09.04.2024

Deutschland: Sterbehilfe - Berliner Gericht verurteilt Arzt wegen Totschlag

Er hatte einer depressiven jungen Frau tödliche Medikamente besorgt

Berlin (IDEA) – Das Landgericht Berlin hat einen pensionierten Arzt zu drei Jahren Gefängnis verurteilt, weil er einer an Depressionen leidenden jungen Frau Sterbehilfe geleistet hat. Die Richter befanden ihn wegen eines Totschlags in mittelbarer Täterschaft für schuldig. Das geht aus einer Pressemitteilung des Gerichts hervor. Der Mediziner hatte der 37-jährigen Studentin zunächst im Juni 2021 auf ihren Wunsch hin ein tödliches Medikament in Tablettenform besorgt. Sie erbrach die Tabletten jedoch nach der Einnahme und überlebte. Sie wurde daraufhin in ein psychiatrisches Krankenhaus eingeliefert. Obwohl sie in ihrem Todeswunsch schwankend gewesen sei, habe er ihr nach der Entlassung aus der Klinik in einem Hotelzimmer eine Infusion mit einem todbringenden Medikament gelegt. Die Frau setzte die Infusion durch Aufdrehen des Rädchens selbst in Gang und starb innerhalb von Minuten. Trotzdem liege kein Fall von strafloser Beihilfe zur Selbsttötung vor, befanden die Richter. Die Studentin sei wegen ihrer Erkrankung zu diesem Zeitpunkt nämlich nicht zu einer freiverantwortlichen Entscheidung in der Lage gewesen. Der Mediziner habe durch zahlreiche Gespräche mit ihr auch gewusst, dass sie ständig zwischen dem Wunsch zu leben und dem Wunsch zu sterben hin und hergeschwankt habe. Außerdem habe er direkten Einfluss auf ihre Entscheidung genommen, indem er wahrheitswidrig zusagte, erforderlichenfalls auch über die Grenzen des Erlaubten hinaus nachzuhelfen, damit sie bei dem zweiten Anlauf auch tatsächlich sterbe. Dadurch habe er die junge Frau „als mittelbarer Täter zu einem Werkzeug gegen sich selbst gemacht“. Das Urteil ist noch nicht rechtskräftig. Der Verurteilte kann dagegen Revision einlegen.

::::::::

AUFGABE: Schreiben Sie bitte den obigen Auszug zum Berliner Sterbehilfe-Urteil vollständig und Wort für Wort heraus.

::::::::

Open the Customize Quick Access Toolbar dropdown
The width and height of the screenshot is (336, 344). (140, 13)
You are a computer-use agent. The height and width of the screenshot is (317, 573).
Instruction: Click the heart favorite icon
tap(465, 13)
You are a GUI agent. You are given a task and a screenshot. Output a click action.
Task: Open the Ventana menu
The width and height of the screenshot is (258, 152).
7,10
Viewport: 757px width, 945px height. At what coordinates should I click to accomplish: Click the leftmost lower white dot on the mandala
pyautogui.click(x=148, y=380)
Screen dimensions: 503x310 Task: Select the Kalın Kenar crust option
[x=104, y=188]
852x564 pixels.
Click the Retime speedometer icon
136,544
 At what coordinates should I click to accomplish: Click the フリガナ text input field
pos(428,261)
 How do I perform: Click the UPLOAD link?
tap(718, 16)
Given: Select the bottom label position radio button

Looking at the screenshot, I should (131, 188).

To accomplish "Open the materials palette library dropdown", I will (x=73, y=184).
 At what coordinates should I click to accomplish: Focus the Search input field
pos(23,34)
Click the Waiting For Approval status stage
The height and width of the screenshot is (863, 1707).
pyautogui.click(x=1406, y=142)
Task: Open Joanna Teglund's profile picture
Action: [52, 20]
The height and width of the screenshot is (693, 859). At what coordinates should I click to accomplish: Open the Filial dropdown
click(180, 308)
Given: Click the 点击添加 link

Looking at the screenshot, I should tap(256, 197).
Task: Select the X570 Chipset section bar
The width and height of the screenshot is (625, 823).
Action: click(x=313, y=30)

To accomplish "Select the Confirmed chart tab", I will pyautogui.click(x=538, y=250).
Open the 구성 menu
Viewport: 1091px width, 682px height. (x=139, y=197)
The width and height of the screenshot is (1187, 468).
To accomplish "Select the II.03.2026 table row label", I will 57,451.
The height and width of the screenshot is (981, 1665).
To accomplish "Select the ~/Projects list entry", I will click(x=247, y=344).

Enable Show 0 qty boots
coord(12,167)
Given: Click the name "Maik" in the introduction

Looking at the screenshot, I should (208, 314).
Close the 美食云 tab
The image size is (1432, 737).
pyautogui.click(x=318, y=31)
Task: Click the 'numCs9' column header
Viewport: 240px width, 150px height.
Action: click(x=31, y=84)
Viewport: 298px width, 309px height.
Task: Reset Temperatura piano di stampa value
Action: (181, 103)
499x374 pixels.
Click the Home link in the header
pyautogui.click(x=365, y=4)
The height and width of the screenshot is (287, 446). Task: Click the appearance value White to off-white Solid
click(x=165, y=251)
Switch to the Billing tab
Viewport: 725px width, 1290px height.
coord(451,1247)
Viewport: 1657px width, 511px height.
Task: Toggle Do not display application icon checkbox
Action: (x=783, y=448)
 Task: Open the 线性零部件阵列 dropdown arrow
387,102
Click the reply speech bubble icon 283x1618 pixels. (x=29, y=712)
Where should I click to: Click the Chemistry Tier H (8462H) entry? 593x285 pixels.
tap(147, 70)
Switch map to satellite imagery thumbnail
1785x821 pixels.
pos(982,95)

::::::::

ERGEBNIS DER AUFGABE:
09.04.2024

Deutschland: Sterbehilfe - Berliner Gericht verurteilt Arzt wegen Totschlag

Er hatte einer depressiven jungen Frau tödliche Medikamente besorgt

Berlin (IDEA) – Das Landgericht Berlin hat einen pensionierten Arzt zu drei Jahren Gefängnis verurteilt, weil er einer an Depressionen leidenden jungen Frau Sterbehilfe geleistet hat. Die Richter befanden ihn wegen eines Totschlags in mittelbarer Täterschaft für schuldig. Das geht aus einer Pressemitteilung des Gerichts hervor. Der Mediziner hatte der 37-jährigen Studentin zunächst im Juni 2021 auf ihren Wunsch hin ein tödliches Medikament in Tablettenform besorgt. Sie erbrach die Tabletten jedoch nach der Einnahme und überlebte. Sie wurde daraufhin in ein psychiatrisches Krankenhaus eingeliefert. Obwohl sie in ihrem Todeswunsch schwankend gewesen sei, habe er ihr nach der Entlassung aus der Klinik in einem Hotelzimmer eine Infusion mit einem todbringenden Medikament gelegt. Die Frau setzte die Infusion durch Aufdrehen des Rädchens selbst in Gang und starb innerhalb von Minuten. Trotzdem liege kein Fall von strafloser Beihilfe zur Selbsttötung vor, befanden die Richter. Die Studentin sei wegen ihrer Erkrankung zu diesem Zeitpunkt nämlich nicht zu einer freiverantwortlichen Entscheidung in der Lage gewesen. Der Mediziner habe durch zahlreiche Gespräche mit ihr auch gewusst, dass sie ständig zwischen dem Wunsch zu leben und dem Wunsch zu sterben hin und hergeschwankt habe. Außerdem habe er direkten Einfluss auf ihre Entscheidung genommen, indem er wahrheitswidrig zusagte, erforderlichenfalls auch über die Grenzen des Erlaubten hinaus nachzuhelfen, damit sie bei dem zweiten Anlauf auch tatsächlich sterbe. Dadurch habe er die junge Frau „als mittelbarer Täter zu einem Werkzeug gegen sich selbst gemacht“. Das Urteil ist noch nicht rechtskräftig. Der Verurteilte kann dagegen Revision einlegen.